Recast the records below as a Markdown table with the columns No. and Text. Take the lines starting at the one containing "How do I perform: Click" and ending at the one containing "(1071, 577)", number each row, skip blank lines, and leave the pictures out.

# [Provided entries]
▬▬▬▬▬▬▬▬▬▬

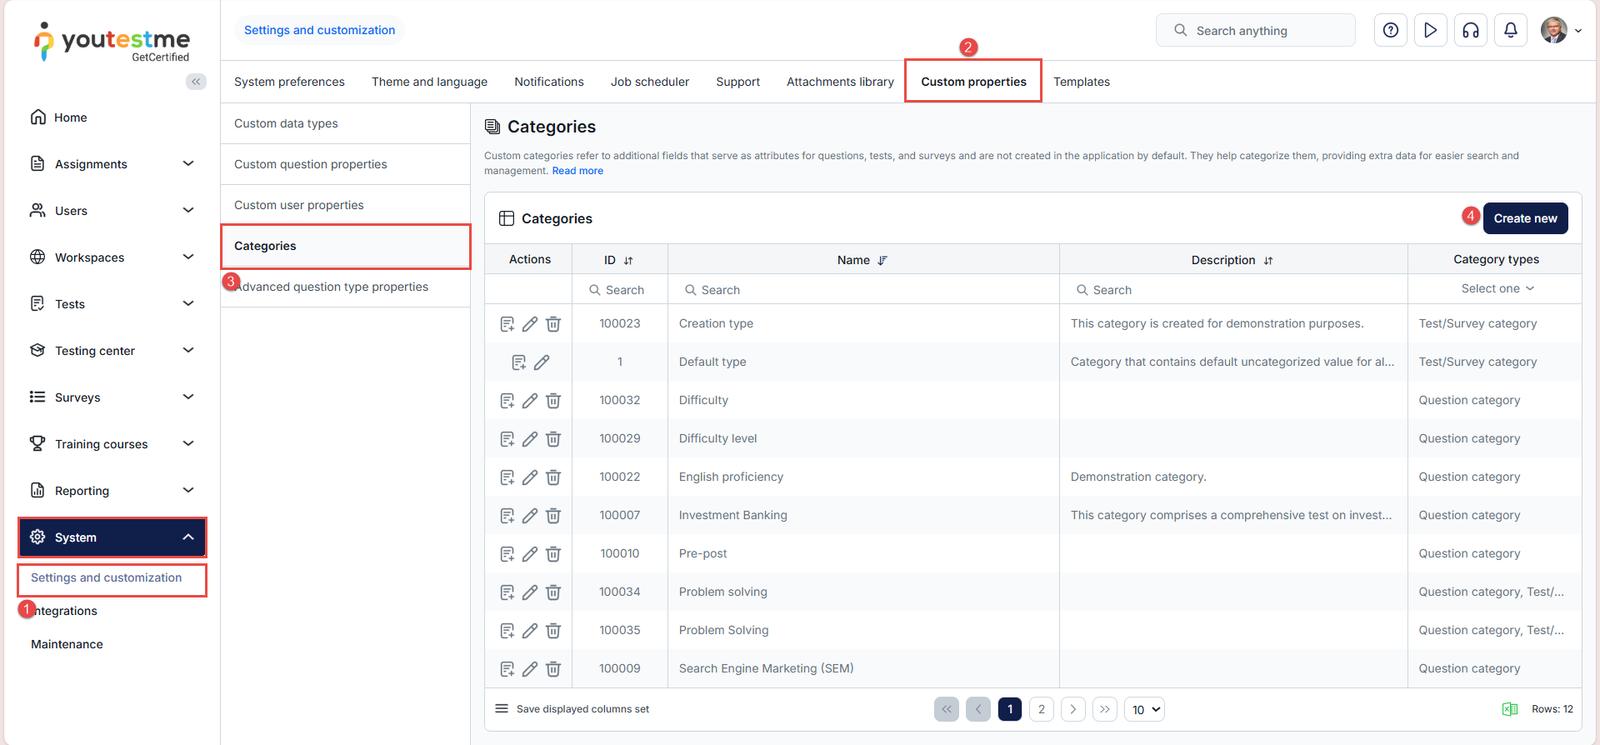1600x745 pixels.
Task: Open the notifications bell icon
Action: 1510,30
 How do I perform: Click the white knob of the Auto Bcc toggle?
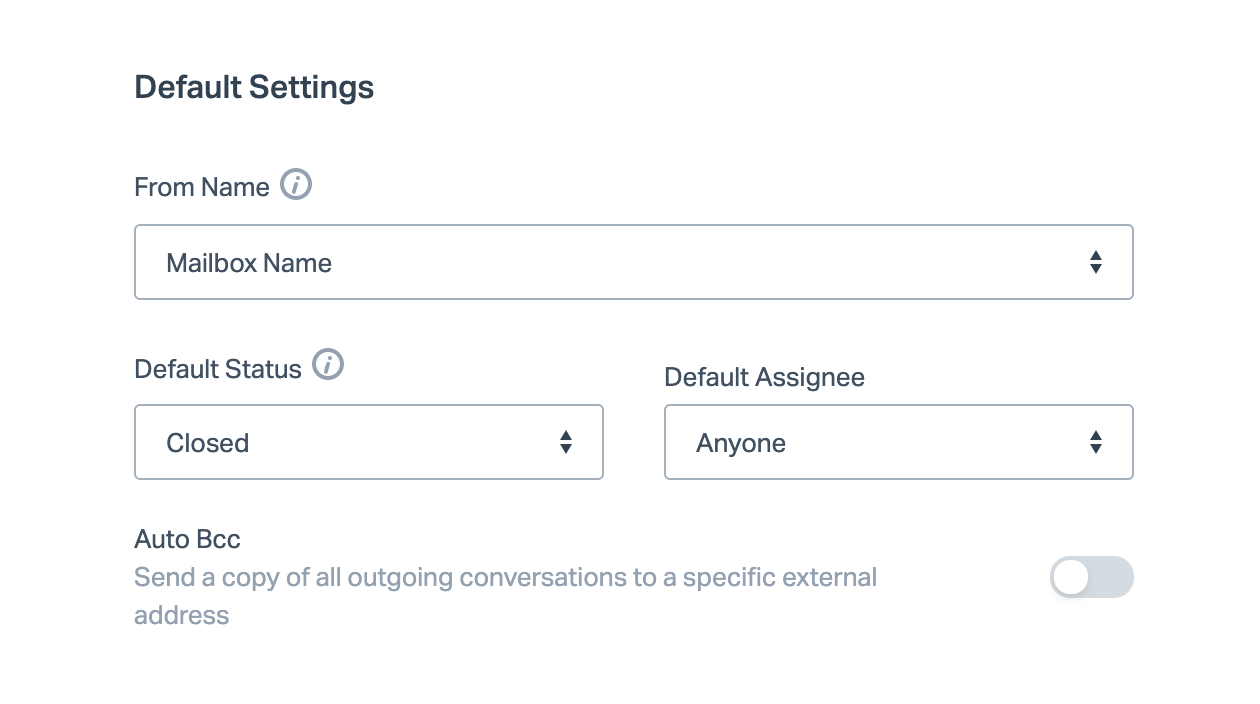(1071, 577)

▬▬▬▬▬▬▬▬▬▬

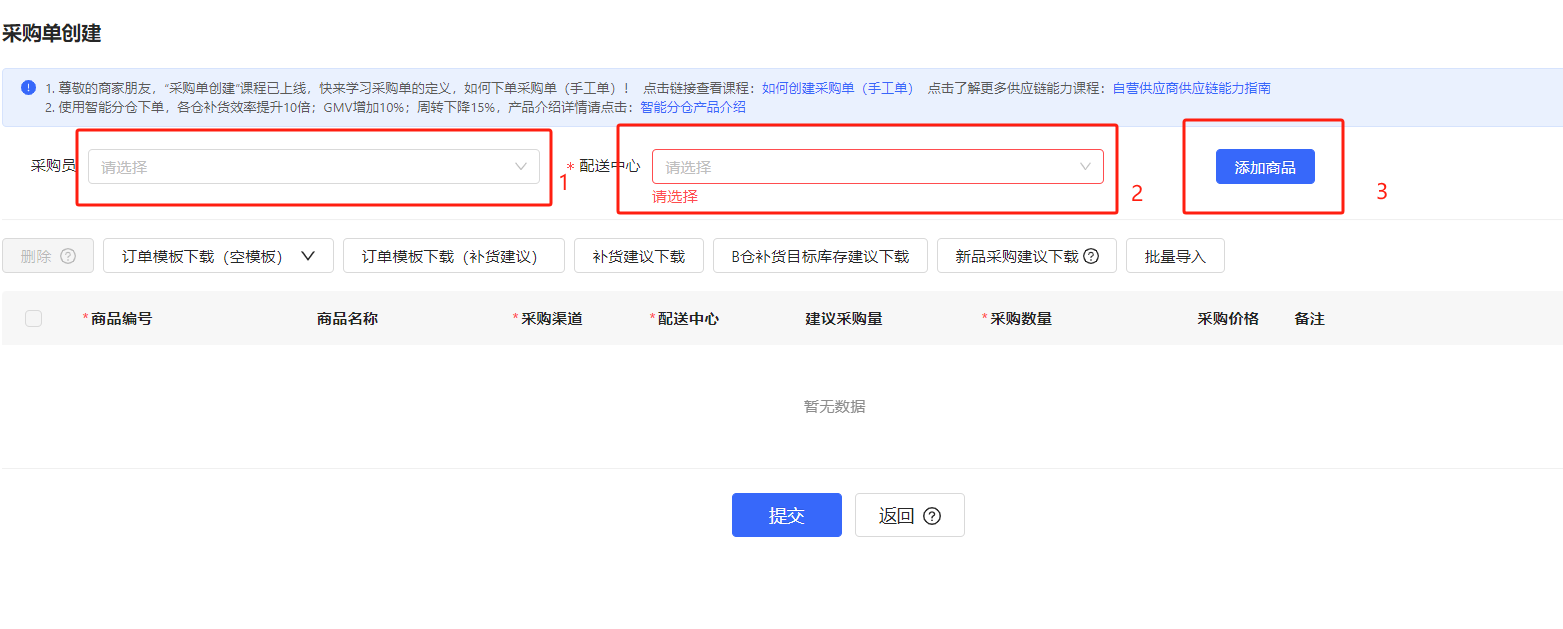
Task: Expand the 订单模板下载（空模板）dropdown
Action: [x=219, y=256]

▬▬▬▬▬▬▬▬▬▬

# [Reply]
| No. | Text |
|---|---|
| 1 |  How do I perform: Click the white knob of the Auto Bcc toggle? |
| 2 | (1071, 577) |